What is being asked:
In the entries below, find each line with the word "will" and return it.
■ ■ ■ ■ ■ ■ ■
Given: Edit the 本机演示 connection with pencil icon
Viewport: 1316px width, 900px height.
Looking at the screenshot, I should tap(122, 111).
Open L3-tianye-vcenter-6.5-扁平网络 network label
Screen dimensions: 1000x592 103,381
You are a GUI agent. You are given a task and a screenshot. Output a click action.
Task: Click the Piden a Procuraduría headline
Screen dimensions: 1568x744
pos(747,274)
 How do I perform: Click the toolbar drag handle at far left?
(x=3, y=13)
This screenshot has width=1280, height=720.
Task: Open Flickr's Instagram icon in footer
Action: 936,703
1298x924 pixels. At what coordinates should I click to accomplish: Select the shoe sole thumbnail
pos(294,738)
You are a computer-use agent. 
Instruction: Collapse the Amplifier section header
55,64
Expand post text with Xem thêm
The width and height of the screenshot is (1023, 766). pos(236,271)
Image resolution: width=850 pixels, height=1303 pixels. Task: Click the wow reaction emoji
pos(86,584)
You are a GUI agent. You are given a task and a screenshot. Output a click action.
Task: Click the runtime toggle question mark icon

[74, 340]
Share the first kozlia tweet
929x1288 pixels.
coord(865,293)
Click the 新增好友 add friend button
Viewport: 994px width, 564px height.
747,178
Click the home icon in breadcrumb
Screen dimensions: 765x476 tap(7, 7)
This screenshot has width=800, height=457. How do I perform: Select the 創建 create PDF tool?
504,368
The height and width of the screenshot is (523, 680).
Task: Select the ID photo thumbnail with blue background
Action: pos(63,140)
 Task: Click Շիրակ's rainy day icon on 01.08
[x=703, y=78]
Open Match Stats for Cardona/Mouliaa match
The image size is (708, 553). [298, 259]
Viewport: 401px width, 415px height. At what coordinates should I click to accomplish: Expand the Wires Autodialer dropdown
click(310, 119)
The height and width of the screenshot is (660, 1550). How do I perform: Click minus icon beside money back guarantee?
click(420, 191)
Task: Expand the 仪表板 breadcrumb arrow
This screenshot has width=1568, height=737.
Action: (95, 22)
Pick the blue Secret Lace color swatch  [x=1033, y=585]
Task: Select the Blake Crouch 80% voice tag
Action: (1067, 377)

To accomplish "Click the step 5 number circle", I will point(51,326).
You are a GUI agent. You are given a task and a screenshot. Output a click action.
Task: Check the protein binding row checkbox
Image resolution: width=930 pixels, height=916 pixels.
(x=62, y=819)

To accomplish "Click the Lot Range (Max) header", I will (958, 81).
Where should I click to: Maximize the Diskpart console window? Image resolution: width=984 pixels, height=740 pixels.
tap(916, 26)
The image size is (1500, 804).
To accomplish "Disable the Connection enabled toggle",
■ ■ ■ ■ ■ ■ ■
Response for this exercise:
To accomplish "Click the step 5 number circle", I will point(51,326).
To accomplish "Click the Lot Range (Max) header", I will (958, 81).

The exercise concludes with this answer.